La selección paraguaya dio el primer paso del año con una victoria que invita a la ilusión, superando a Grecia por 1-0 en Atenas en el inicio de su gira europea. El equipo dirigido por Gustavo Alfaro mostró orden, intensidad y momentos de buen fútbol, en un partido que sirvió como una prueba clave de cara a lo que será el gran objetivo: el Mundial 2026.
Desde el arranque, Paraguay se plantó con personalidad en el estadio Georgios Karaiskakis, buscando protagonismo y tratando de imponer su ritmo ante un rival que también intentó hacerse fuerte de local. La Albirroja apostó por una presión alta y por la movilidad de sus mediocampistas, logrando generar situaciones y controlar varios pasajes del encuentro.
El momento más destacado de la noche llegó con una verdadera joya de Diego Gómez, quien se encargó de marcar el único gol del partido con un tiro libre que desató la euforia. El mediocampista volvió a demostrar su calidad y su capacidad para aparecer en momentos importantes, consolidándose como una de las piezas claves de este proceso.
En defensa, Paraguay también dejó una imagen sólida, con una última línea atenta y un equipo comprometido en la recuperación. El funcionamiento colectivo fue uno de los puntos más altos, reflejando el trabajo que viene realizando el cuerpo técnico en la búsqueda de una identidad clara y competitiva.
Este amistoso no solo significó una victoria, sino también una oportunidad para seguir probando variantes y darle minutos a jugadores que buscan ganarse un lugar en la lista final.
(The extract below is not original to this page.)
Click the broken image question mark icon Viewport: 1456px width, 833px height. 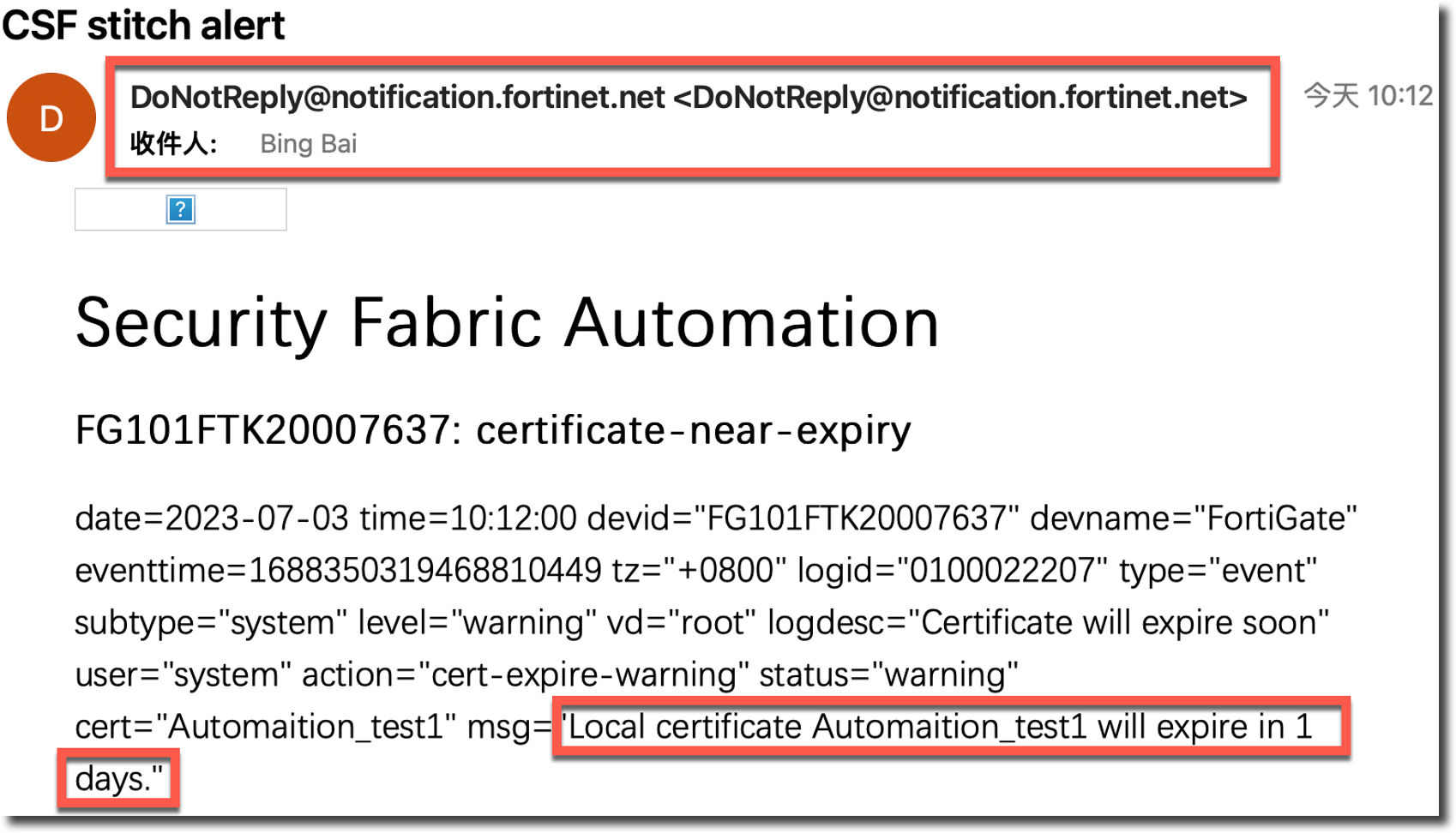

Alfaro continúa afinando detalles en un plantel que mezcla experiencia con nuevas apuestas que empiezan a pedir pista.
Ahora, la Albirroja ya pone la mirada en su próximo compromiso ante Marruecos, donde buscará sostener este nivel y seguir sumando confianza. El camino hacia el Mundial está en marcha y Paraguay empieza a transitarlo con señales que entusiasman a todo un país.